▶ **Requirements**: Copy the data word for word, from the line containing "The height and" through the line containing "I will pos(471,898).".

▶ **Input rows**:
----
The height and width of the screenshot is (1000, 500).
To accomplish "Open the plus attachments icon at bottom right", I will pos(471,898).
----
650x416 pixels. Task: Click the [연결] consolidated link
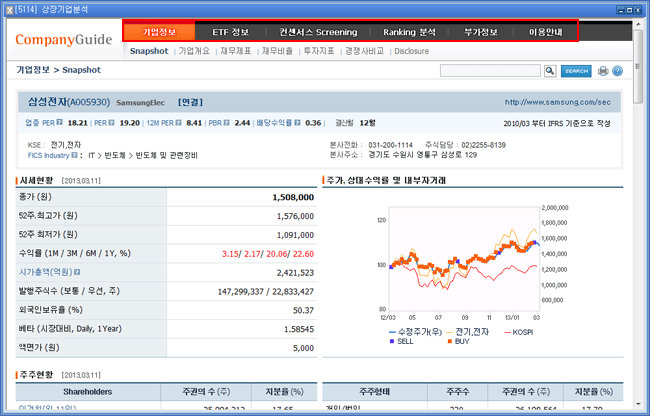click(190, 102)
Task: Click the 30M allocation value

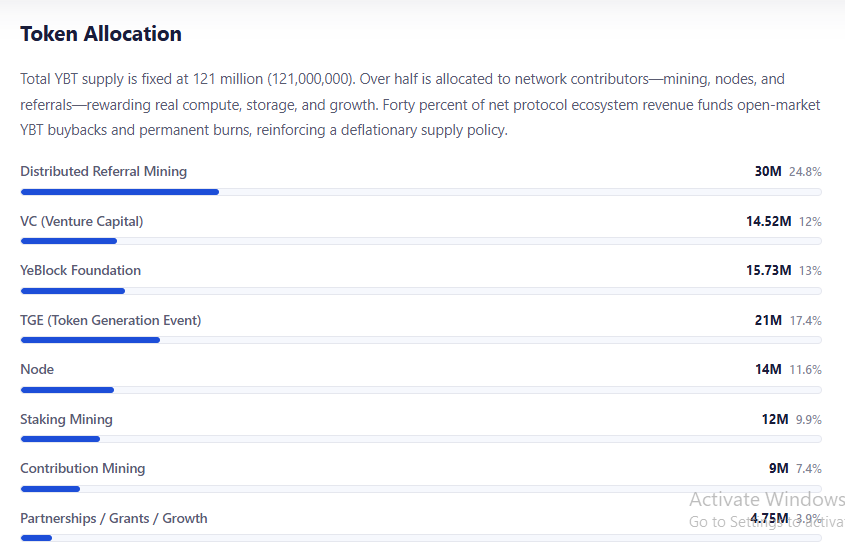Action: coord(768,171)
----
▶ **Answer to this problem**:
The height and width of the screenshot is (1000, 500).
To accomplish "Open the plus attachments icon at bottom right", I will pos(471,898).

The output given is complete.